» **How to complete this task**: Return every line in the entries below where the word "each" shows up.
--- Dataset extract ---
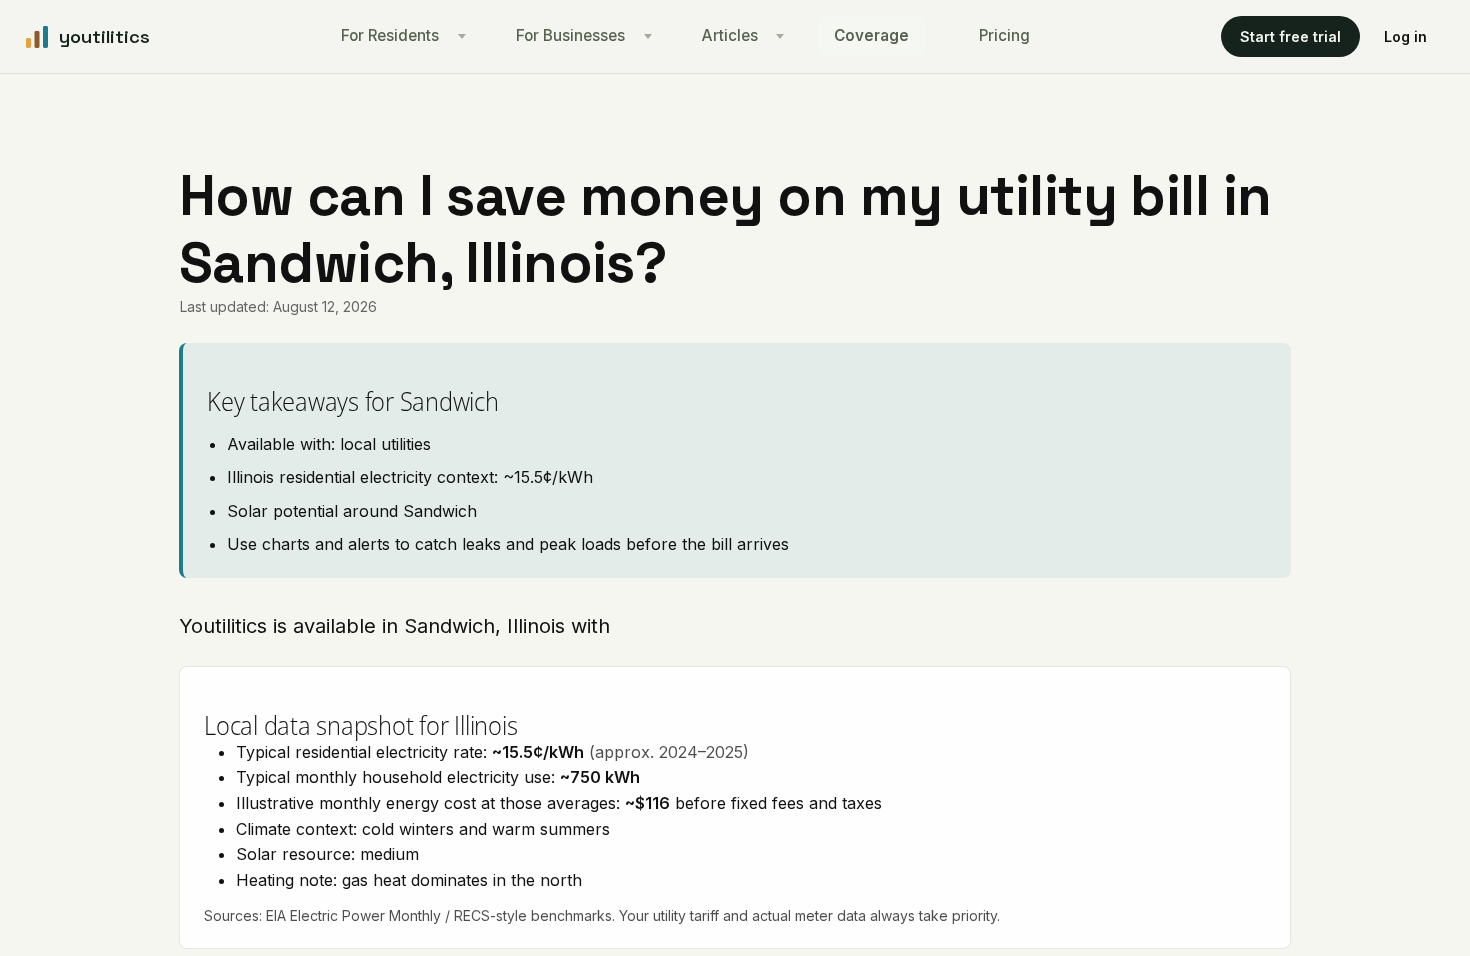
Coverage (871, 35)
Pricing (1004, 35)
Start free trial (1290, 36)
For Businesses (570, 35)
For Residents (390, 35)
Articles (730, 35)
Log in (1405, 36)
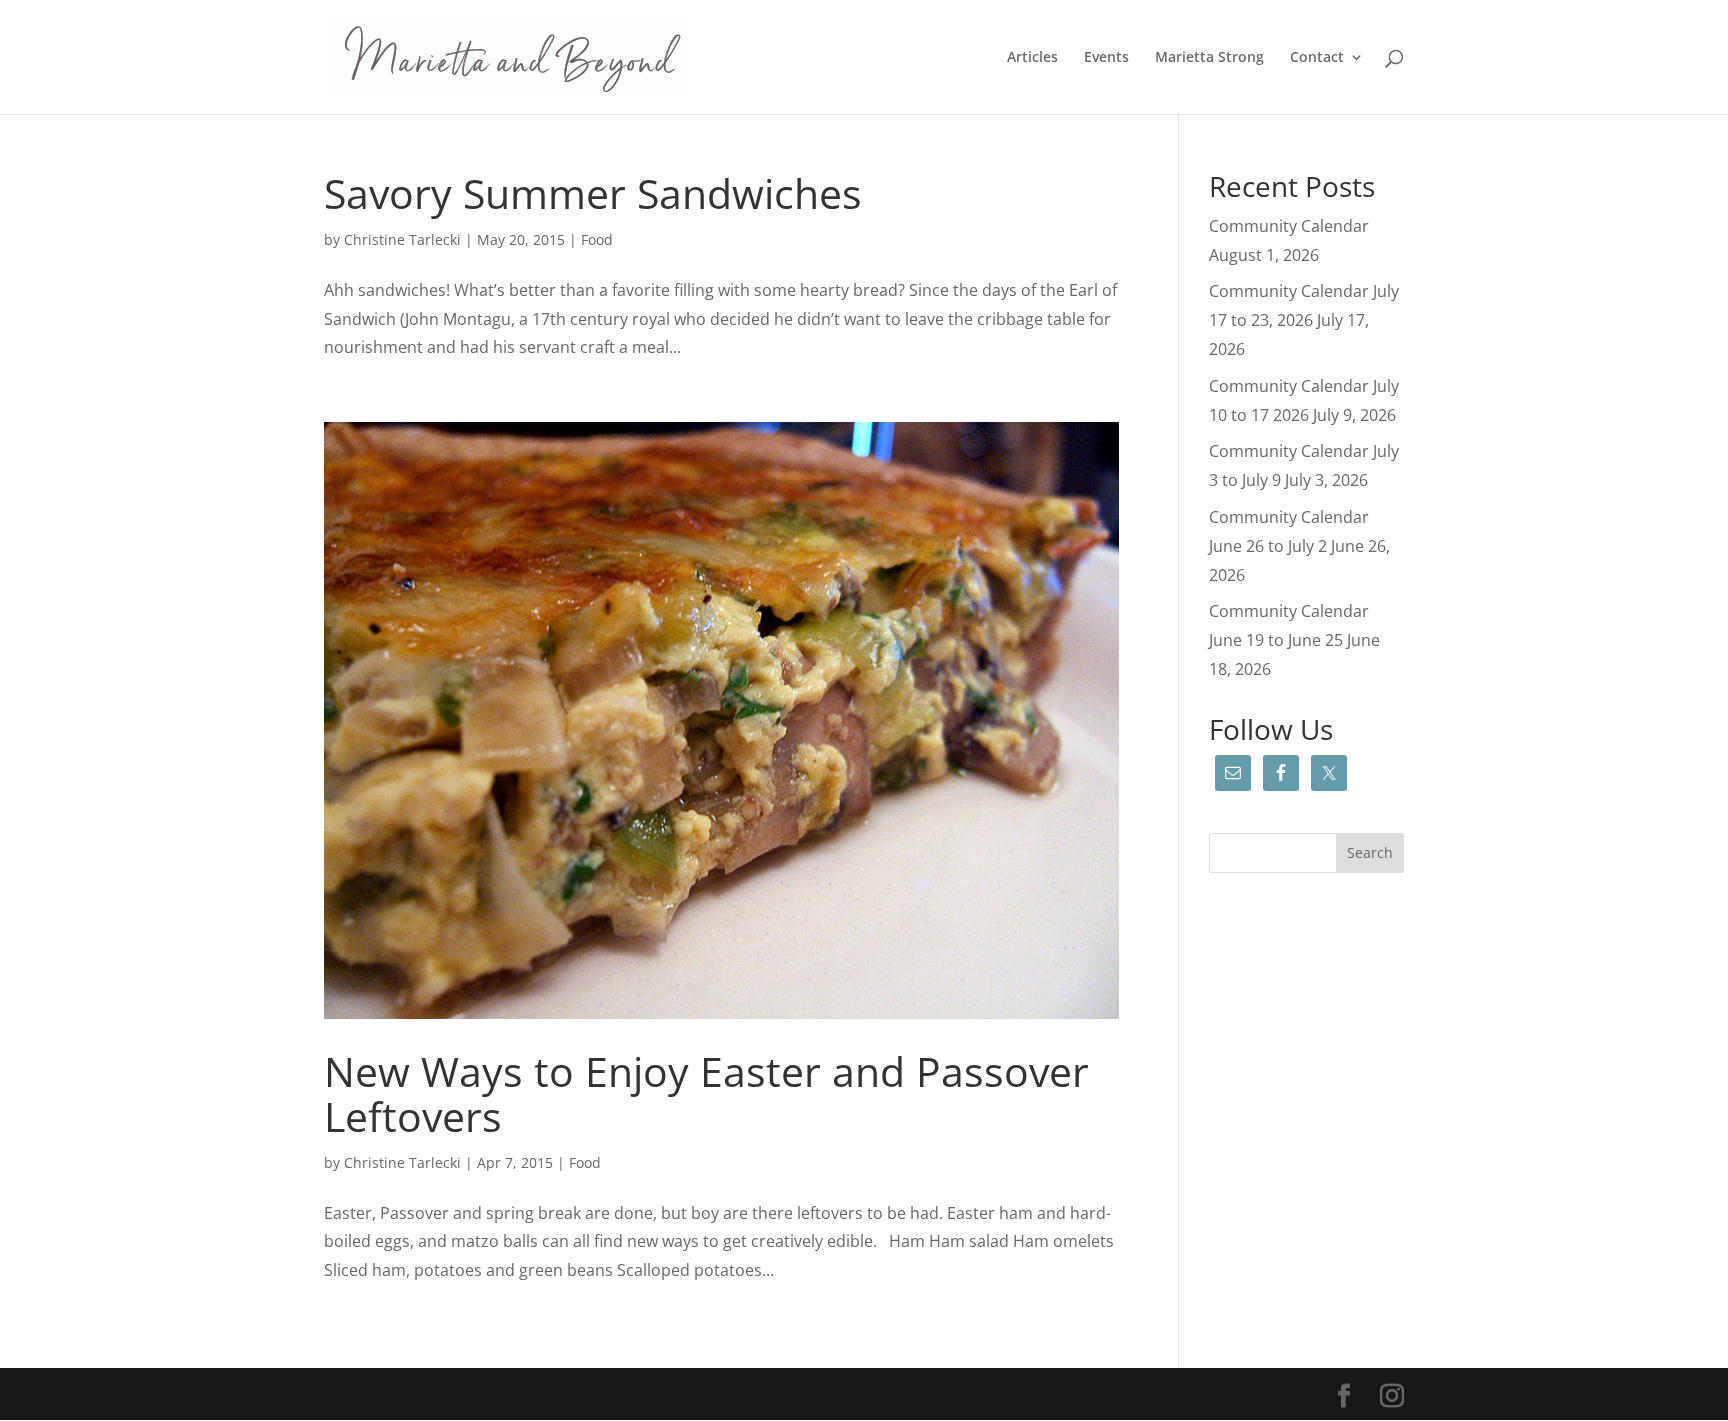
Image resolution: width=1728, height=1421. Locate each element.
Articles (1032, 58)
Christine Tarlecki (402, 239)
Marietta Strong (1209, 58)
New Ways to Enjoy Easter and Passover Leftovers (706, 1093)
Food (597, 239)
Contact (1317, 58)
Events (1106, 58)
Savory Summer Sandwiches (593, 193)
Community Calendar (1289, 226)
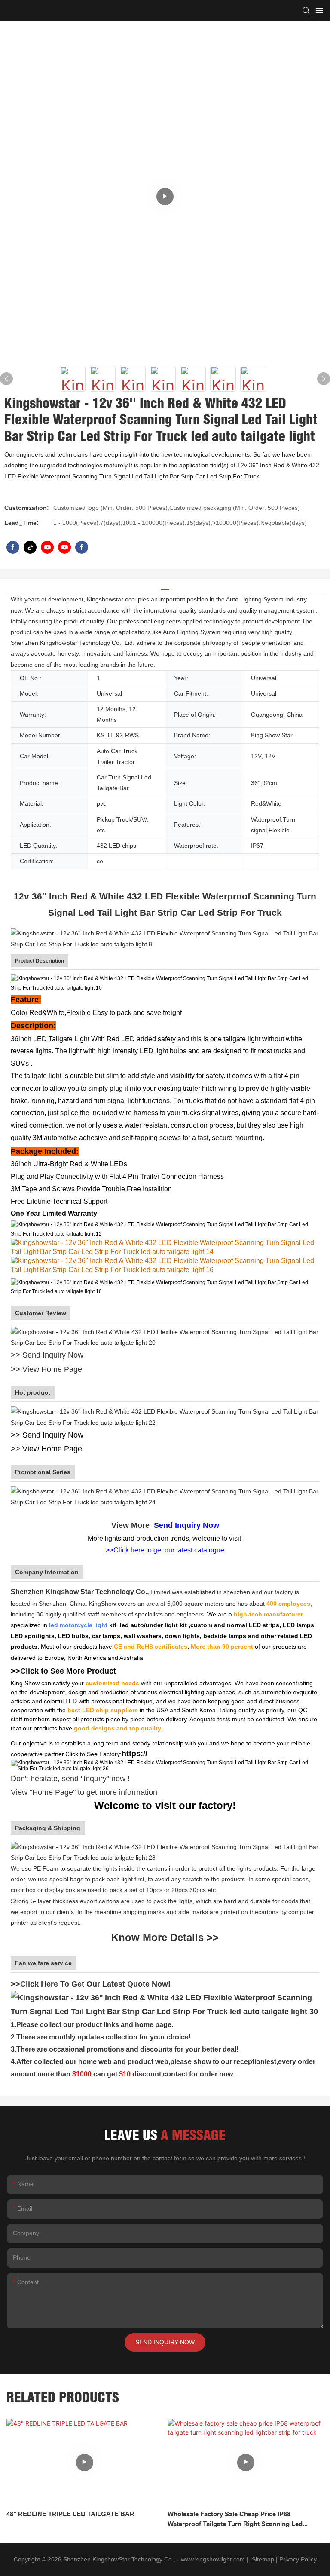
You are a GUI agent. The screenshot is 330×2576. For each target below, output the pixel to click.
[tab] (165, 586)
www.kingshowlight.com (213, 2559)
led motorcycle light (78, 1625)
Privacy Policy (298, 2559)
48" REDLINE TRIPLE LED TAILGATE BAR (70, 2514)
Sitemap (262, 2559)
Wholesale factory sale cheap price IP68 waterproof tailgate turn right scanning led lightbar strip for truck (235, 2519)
---
» **Your solution**:
Image resolution: width=1728, height=1421. Locate each element.
You are a GUI agent. The screenshot is 330×2576. For each target below, output the pixel to click.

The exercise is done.